*** Opening of SOURCE TEXT ***
Documenting the Periphery: Identity and Citizenship in the “Other” Part of Paris

Prof. Carole VIERS-ANDRONICO

This interdisciplinary course will examine the socioeconomic and political disenfranchisement experienced by residents of the "other France" – a France comprised of working-class citizens often of immigrant origin and from France’s former colonies. It will introduce students to urban sociology by requiring that they focus on the particular problems experienced by social actors who live in economically and socially disfavored parts of Paris. Topics covered include urban sociological theories, de-facto segregation, poverty, crime, schooling, public policy, national identity, the negotiation of bi-culturality, and the French secularizing mission. Students will investigate these topics from a variety of sources, ranging from documentary film and photojournalism to literary and cinematic expressions. Via these sources, they will become familiar with a vibrant urban "vernacular" culture that contests issues pertaining to citizenship, racialization and representation. 4.0 credits. Suggested subject areas for this course: Urban Studies/Sociology/Comparative Literature

(Un)veiling the Republic: France in the Muslim World and the Muslim World in France

Prof. Mariam HABIBI

While Charles Martel is said to have heroically “saved” France from invading Muslims in 732, today, France has the highest percentage of Muslims in Europe. This interdisciplinary course draws from the fields of history, political science, sociology, and international studies to examine the fraught relations between France and the Muslim world over the centuries. The class will be broken up into two sections. In the first section, it will look at France’s historical presence in the Arab world and the consequent Muslim presence in France. In the second section, it will focus on French society today and evaluate the socio-political integration process of French Muslims. Topics covered include colonization and decolonization, Islamic heritage and its clash with the French secularizing mission, and political policies on Muslims in France such as the heated issue over the veil. Students will investigate these topics from a variety of sources, ranging from historical documents and cultural criticism to journalistic and cinematic expressions. 4.0 credits. Suggested subject areas for this course: History/Political Science/Sociology

Directed Study

Prof. William Bishop

The directed study course provides students an opportunity to conduct research on a topic related to the overall theme of the Perspectives on the Global City program. The course meets once per week for two hours and will take the form of a workshop. Students in the course will complete a research project on a topic of their choice by participating in workshops with their instructor and peers at key moments in the research and writing process. For their topics, students may choose from the list of suggested topics below or propose a topic of their own design, subject to approval in advance by the instructor. In addition to writing a research paper, they will lead a presentation and discussion of their topic in the final class. Students will develop research and presentation skills and will use a range of resources available in Paris. 2.0 credits.
*** Close of SOURCE TEXT ***
*** Opening of RECORDS ***
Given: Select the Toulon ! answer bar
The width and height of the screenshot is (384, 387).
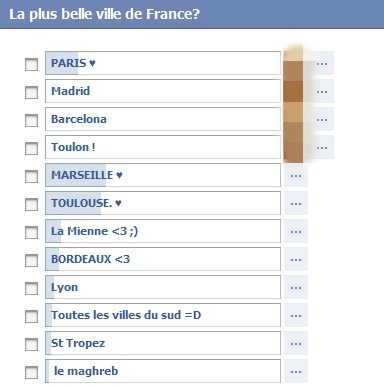Looking at the screenshot, I should 163,147.
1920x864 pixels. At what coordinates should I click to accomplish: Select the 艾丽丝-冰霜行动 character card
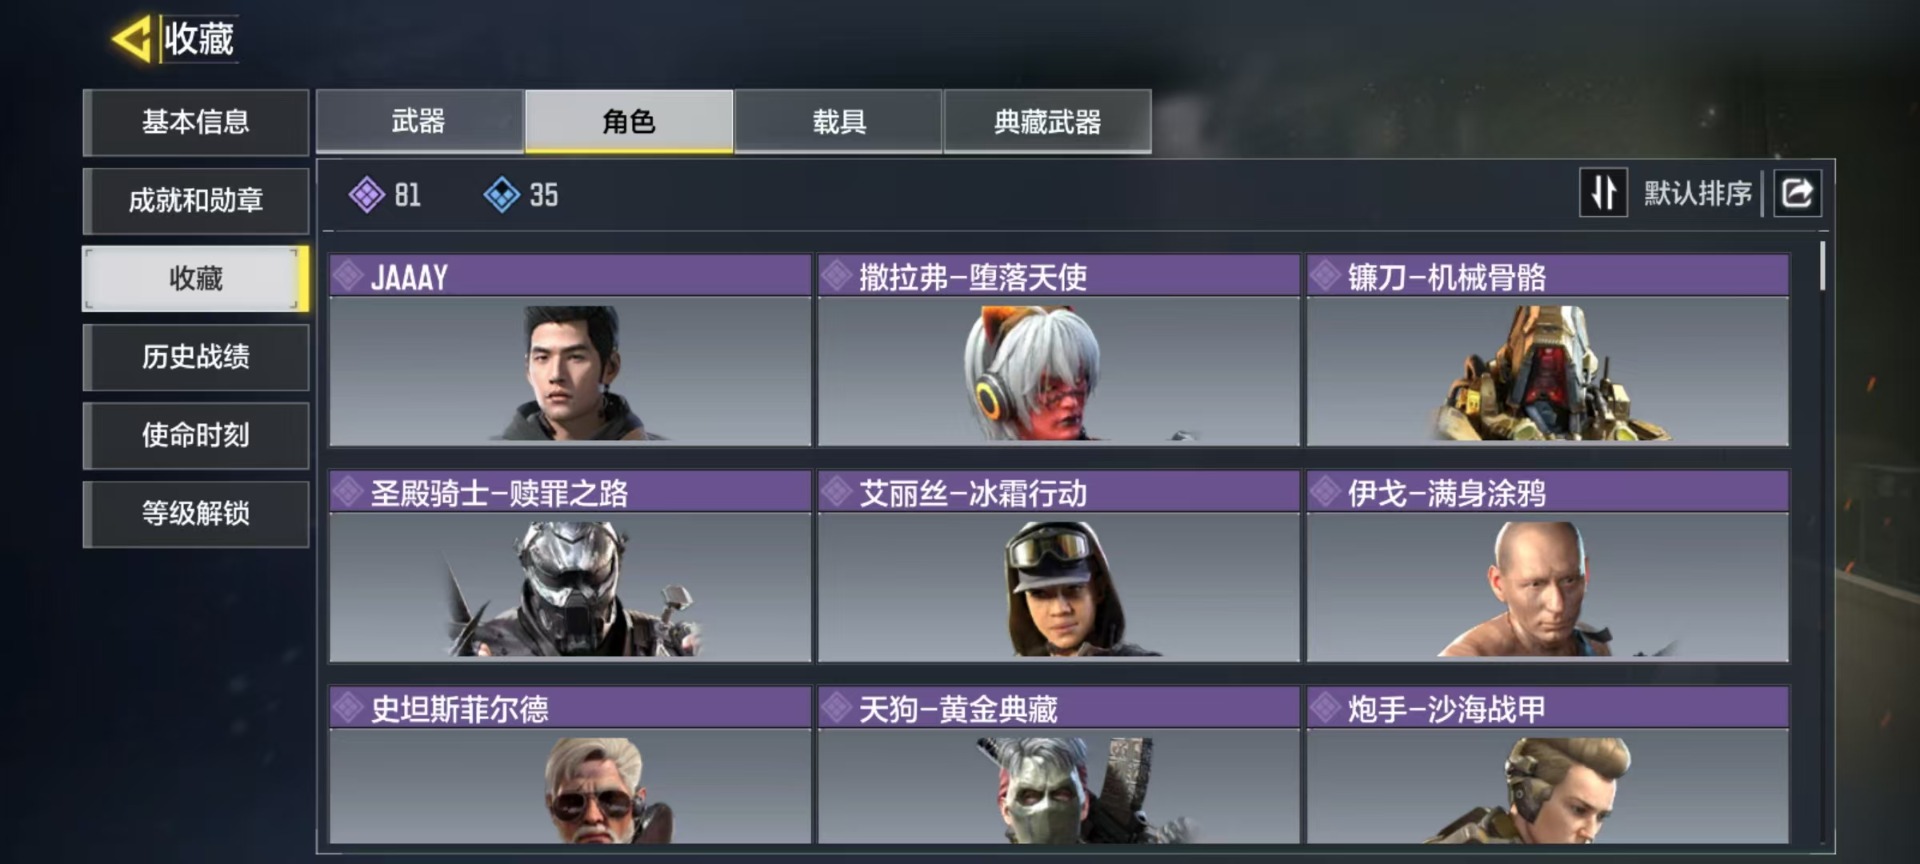[x=1058, y=566]
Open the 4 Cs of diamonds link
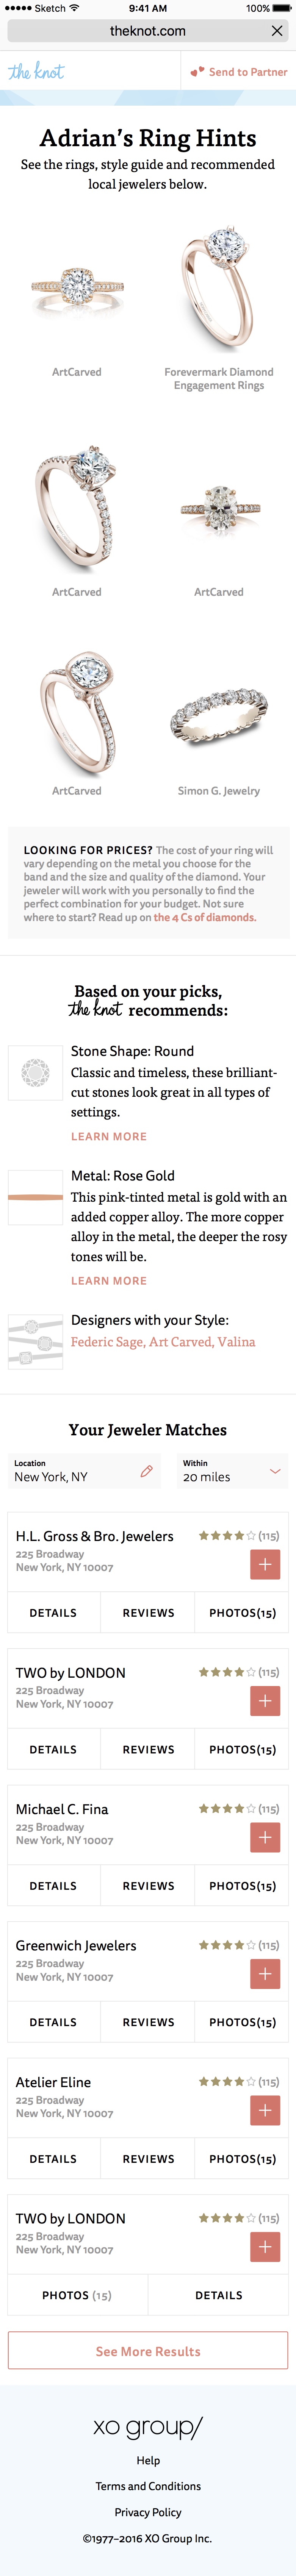The image size is (296, 2576). click(205, 917)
*** Close of RECORDS ***
| EXERCISE BRIEF |
Reproduce the course descriptions in full, word for word.

| ANSWER SECTION |
Documenting the Periphery: Identity and Citizenship in the “Other” Part of Paris

Prof. Carole VIERS-ANDRONICO

This interdisciplinary course will examine the socioeconomic and political disenfranchisement experienced by residents of the "other France" – a France comprised of working-class citizens often of immigrant origin and from France’s former colonies. It will introduce students to urban sociology by requiring that they focus on the particular problems experienced by social actors who live in economically and socially disfavored parts of Paris. Topics covered include urban sociological theories, de-facto segregation, poverty, crime, schooling, public policy, national identity, the negotiation of bi-culturality, and the French secularizing mission. Students will investigate these topics from a variety of sources, ranging from documentary film and photojournalism to literary and cinematic expressions. Via these sources, they will become familiar with a vibrant urban "vernacular" culture that contests issues pertaining to citizenship, racialization and representation. 4.0 credits. Suggested subject areas for this course: Urban Studies/Sociology/Comparative Literature

(Un)veiling the Republic: France in the Muslim World and the Muslim World in France

Prof. Mariam HABIBI

While Charles Martel is said to have heroically “saved” France from invading Muslims in 732, today, France has the highest percentage of Muslims in Europe. This interdisciplinary course draws from the fields of history, political science, sociology, and international studies to examine the fraught relations between France and the Muslim world over the centuries. The class will be broken up into two sections. In the first section, it will look at France’s historical presence in the Arab world and the consequent Muslim presence in France. In the second section, it will focus on French society today and evaluate the socio-political integration process of French Muslims. Topics covered include colonization and decolonization, Islamic heritage and its clash with the French secularizing mission, and political policies on Muslims in France such as the heated issue over the veil. Students will investigate these topics from a variety of sources, ranging from historical documents and cultural criticism to journalistic and cinematic expressions. 4.0 credits. Suggested subject areas for this course: History/Political Science/Sociology

Directed Study

Prof. William Bishop

The directed study course provides students an opportunity to conduct research on a topic related to the overall theme of the Perspectives on the Global City program. The course meets once per week for two hours and will take the form of a workshop. Students in the course will complete a research project on a topic of their choice by participating in workshops with their instructor and peers at key moments in the research and writing process. For their topics, students may choose from the list of suggested topics below or propose a topic of their own design, subject to approval in advance by the instructor. In addition to writing a research paper, they will lead a presentation and discussion of their topic in the final class. Students will develop research and presentation skills and will use a range of resources available in Paris. 2.0 credits.